■ The request: Can you reproduce every entry below word for word, without changing anything?

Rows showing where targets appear

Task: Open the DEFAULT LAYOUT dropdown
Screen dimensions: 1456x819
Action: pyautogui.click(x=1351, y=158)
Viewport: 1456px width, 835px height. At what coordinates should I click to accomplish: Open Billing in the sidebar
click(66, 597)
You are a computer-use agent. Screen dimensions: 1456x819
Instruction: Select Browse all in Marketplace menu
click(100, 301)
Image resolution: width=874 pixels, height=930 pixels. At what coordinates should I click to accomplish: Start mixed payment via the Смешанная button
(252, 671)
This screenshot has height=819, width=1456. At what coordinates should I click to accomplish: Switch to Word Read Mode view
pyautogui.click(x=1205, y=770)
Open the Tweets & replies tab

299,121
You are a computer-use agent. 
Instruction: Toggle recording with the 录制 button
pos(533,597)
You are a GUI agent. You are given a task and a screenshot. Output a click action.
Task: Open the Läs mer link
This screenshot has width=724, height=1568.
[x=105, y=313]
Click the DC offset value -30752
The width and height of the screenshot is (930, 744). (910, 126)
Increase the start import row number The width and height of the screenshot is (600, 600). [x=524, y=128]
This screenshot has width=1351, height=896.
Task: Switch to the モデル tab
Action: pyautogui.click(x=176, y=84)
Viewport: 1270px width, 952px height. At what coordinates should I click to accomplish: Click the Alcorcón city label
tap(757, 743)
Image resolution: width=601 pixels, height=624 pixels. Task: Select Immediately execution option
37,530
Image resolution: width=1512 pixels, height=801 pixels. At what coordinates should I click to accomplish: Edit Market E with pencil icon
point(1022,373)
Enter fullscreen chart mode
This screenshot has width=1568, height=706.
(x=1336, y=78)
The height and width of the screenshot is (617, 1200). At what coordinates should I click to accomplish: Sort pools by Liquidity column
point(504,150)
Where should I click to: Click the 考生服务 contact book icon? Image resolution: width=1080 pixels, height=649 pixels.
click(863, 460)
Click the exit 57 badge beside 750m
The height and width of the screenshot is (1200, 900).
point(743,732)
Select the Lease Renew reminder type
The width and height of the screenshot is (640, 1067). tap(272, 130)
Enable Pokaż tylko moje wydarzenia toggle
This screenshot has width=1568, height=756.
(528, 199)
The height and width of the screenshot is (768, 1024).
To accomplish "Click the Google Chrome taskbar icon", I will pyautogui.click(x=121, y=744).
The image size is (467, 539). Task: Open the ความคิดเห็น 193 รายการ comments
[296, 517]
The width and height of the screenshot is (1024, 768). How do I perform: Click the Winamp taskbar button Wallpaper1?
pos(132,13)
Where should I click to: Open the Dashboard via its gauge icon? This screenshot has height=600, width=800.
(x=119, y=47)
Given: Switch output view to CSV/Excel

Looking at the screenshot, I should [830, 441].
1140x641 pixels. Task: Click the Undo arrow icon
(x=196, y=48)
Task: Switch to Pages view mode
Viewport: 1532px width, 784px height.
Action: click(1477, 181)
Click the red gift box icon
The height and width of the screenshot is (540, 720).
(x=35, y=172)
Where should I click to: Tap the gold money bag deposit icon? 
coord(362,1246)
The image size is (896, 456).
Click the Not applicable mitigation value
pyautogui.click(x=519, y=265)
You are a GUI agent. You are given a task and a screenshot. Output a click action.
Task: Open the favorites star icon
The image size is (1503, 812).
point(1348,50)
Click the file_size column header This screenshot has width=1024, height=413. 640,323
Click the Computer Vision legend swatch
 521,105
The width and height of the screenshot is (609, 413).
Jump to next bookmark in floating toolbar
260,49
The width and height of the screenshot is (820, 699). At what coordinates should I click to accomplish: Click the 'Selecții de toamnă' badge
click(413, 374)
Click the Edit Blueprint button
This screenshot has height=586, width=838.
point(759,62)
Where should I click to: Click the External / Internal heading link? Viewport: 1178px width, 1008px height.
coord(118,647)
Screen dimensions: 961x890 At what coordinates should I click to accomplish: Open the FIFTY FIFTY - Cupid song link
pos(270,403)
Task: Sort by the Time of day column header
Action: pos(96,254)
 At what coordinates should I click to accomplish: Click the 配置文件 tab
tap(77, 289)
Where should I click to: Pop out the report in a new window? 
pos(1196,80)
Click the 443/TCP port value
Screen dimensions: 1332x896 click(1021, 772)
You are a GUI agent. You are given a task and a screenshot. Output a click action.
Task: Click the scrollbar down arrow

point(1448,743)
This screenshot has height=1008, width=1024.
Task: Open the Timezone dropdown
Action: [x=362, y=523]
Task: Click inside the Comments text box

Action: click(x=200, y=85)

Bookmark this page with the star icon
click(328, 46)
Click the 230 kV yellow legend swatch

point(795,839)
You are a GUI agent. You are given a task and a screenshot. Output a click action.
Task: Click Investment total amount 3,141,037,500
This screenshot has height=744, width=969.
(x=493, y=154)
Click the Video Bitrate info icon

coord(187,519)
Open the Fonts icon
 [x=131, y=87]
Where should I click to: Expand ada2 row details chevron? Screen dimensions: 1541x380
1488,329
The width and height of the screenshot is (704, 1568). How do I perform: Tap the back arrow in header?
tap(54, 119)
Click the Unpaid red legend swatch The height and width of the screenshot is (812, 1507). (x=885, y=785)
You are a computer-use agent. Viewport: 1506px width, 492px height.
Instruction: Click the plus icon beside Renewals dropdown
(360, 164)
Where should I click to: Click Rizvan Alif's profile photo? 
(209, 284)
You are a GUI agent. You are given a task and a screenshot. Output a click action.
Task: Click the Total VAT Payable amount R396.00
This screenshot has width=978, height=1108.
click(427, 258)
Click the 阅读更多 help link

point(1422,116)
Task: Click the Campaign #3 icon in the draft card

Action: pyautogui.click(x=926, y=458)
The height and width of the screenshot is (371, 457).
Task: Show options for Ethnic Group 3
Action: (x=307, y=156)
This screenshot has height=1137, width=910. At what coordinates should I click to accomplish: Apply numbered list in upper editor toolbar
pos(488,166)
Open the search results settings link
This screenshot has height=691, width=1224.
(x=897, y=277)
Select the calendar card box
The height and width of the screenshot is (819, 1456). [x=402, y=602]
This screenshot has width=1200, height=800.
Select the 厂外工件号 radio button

■ Task solution:
Task: Open the DEFAULT LAYOUT dropdown
Screen dimensions: 1456x819
Action: pyautogui.click(x=1351, y=158)
Viewport: 1456px width, 835px height. At what coordinates should I click to accomplish: Open Billing in the sidebar
click(66, 597)
You are a computer-use agent. Screen dimensions: 1456x819
Instruction: Select Browse all in Marketplace menu
click(100, 301)
Image resolution: width=874 pixels, height=930 pixels. At what coordinates should I click to accomplish: Start mixed payment via the Смешанная button
(252, 671)
This screenshot has height=819, width=1456. At what coordinates should I click to accomplish: Switch to Word Read Mode view
pyautogui.click(x=1205, y=770)
Open the Tweets & replies tab

299,121
You are a computer-use agent. 
Instruction: Toggle recording with the 录制 button
pos(533,597)
You are a GUI agent. You are given a task and a screenshot. Output a click action.
Task: Open the Läs mer link
This screenshot has width=724, height=1568.
[x=105, y=313]
Click the DC offset value -30752
The width and height of the screenshot is (930, 744). (910, 126)
Increase the start import row number The width and height of the screenshot is (600, 600). [x=524, y=128]
This screenshot has width=1351, height=896.
Task: Switch to the モデル tab
Action: pyautogui.click(x=176, y=84)
Viewport: 1270px width, 952px height. At what coordinates should I click to accomplish: Click the Alcorcón city label
tap(757, 743)
Image resolution: width=601 pixels, height=624 pixels. Task: Select Immediately execution option
37,530
Image resolution: width=1512 pixels, height=801 pixels. At what coordinates should I click to accomplish: Edit Market E with pencil icon
point(1022,373)
Enter fullscreen chart mode
This screenshot has width=1568, height=706.
(x=1336, y=78)
The height and width of the screenshot is (617, 1200). At what coordinates should I click to accomplish: Sort pools by Liquidity column
point(504,150)
Where should I click to: Click the 考生服务 contact book icon? Image resolution: width=1080 pixels, height=649 pixels.
click(863, 460)
Click the exit 57 badge beside 750m
The height and width of the screenshot is (1200, 900).
point(743,732)
Select the Lease Renew reminder type
The width and height of the screenshot is (640, 1067). tap(272, 130)
Enable Pokaż tylko moje wydarzenia toggle
This screenshot has width=1568, height=756.
(528, 199)
The height and width of the screenshot is (768, 1024).
To accomplish "Click the Google Chrome taskbar icon", I will pyautogui.click(x=121, y=744).
The image size is (467, 539). Task: Open the ความคิดเห็น 193 รายการ comments
[296, 517]
The width and height of the screenshot is (1024, 768). How do I perform: Click the Winamp taskbar button Wallpaper1?
pos(132,13)
Where should I click to: Open the Dashboard via its gauge icon? This screenshot has height=600, width=800.
(x=119, y=47)
Given: Switch output view to CSV/Excel

Looking at the screenshot, I should [830, 441].
1140x641 pixels. Task: Click the Undo arrow icon
(x=196, y=48)
Task: Switch to Pages view mode
Viewport: 1532px width, 784px height.
Action: click(1477, 181)
Click the red gift box icon
The height and width of the screenshot is (540, 720).
(x=35, y=172)
Where should I click to: Tap the gold money bag deposit icon? 
coord(362,1246)
The image size is (896, 456).
Click the Not applicable mitigation value
pyautogui.click(x=519, y=265)
You are a GUI agent. You are given a task and a screenshot. Output a click action.
Task: Open the favorites star icon
The image size is (1503, 812).
point(1348,50)
Click the file_size column header This screenshot has width=1024, height=413. 640,323
Click the Computer Vision legend swatch
 521,105
The width and height of the screenshot is (609, 413).
Jump to next bookmark in floating toolbar
260,49
The width and height of the screenshot is (820, 699). At what coordinates should I click to accomplish: Click the 'Selecții de toamnă' badge
click(413, 374)
Click the Edit Blueprint button
This screenshot has height=586, width=838.
point(759,62)
Where should I click to: Click the External / Internal heading link? Viewport: 1178px width, 1008px height.
coord(118,647)
Screen dimensions: 961x890 At what coordinates should I click to accomplish: Open the FIFTY FIFTY - Cupid song link
pos(270,403)
Task: Sort by the Time of day column header
Action: pos(96,254)
 At what coordinates should I click to accomplish: Click the 配置文件 tab
tap(77, 289)
Where should I click to: Pop out the report in a new window? 
pos(1196,80)
Click the 443/TCP port value
Screen dimensions: 1332x896 click(1021, 772)
You are a GUI agent. You are given a task and a screenshot. Output a click action.
Task: Click the scrollbar down arrow

point(1448,743)
This screenshot has height=1008, width=1024.
Task: Open the Timezone dropdown
Action: [x=362, y=523]
Task: Click inside the Comments text box

Action: click(x=200, y=85)

Bookmark this page with the star icon
click(328, 46)
Click the 230 kV yellow legend swatch

point(795,839)
You are a GUI agent. You are given a task and a screenshot. Output a click action.
Task: Click Investment total amount 3,141,037,500
This screenshot has height=744, width=969.
(x=493, y=154)
Click the Video Bitrate info icon

coord(187,519)
Open the Fonts icon
 [x=131, y=87]
Where should I click to: Expand ada2 row details chevron? Screen dimensions: 1541x380
1488,329
The width and height of the screenshot is (704, 1568). How do I perform: Tap the back arrow in header?
tap(54, 119)
Click the Unpaid red legend swatch The height and width of the screenshot is (812, 1507). (x=885, y=785)
You are a computer-use agent. Viewport: 1506px width, 492px height.
Instruction: Click the plus icon beside Renewals dropdown
(360, 164)
Where should I click to: Click Rizvan Alif's profile photo? 
(209, 284)
You are a GUI agent. You are given a task and a screenshot. Output a click action.
Task: Click the Total VAT Payable amount R396.00
This screenshot has width=978, height=1108.
click(427, 258)
Click the 阅读更多 help link

point(1422,116)
Task: Click the Campaign #3 icon in the draft card

Action: pyautogui.click(x=926, y=458)
The height and width of the screenshot is (371, 457).
Task: Show options for Ethnic Group 3
Action: (x=307, y=156)
This screenshot has height=1137, width=910. At what coordinates should I click to accomplish: Apply numbered list in upper editor toolbar
pos(488,166)
Open the search results settings link
This screenshot has height=691, width=1224.
(x=897, y=277)
Select the calendar card box
The height and width of the screenshot is (819, 1456). [x=402, y=602]
This screenshot has width=1200, height=800.
Select the 厂外工件号 radio button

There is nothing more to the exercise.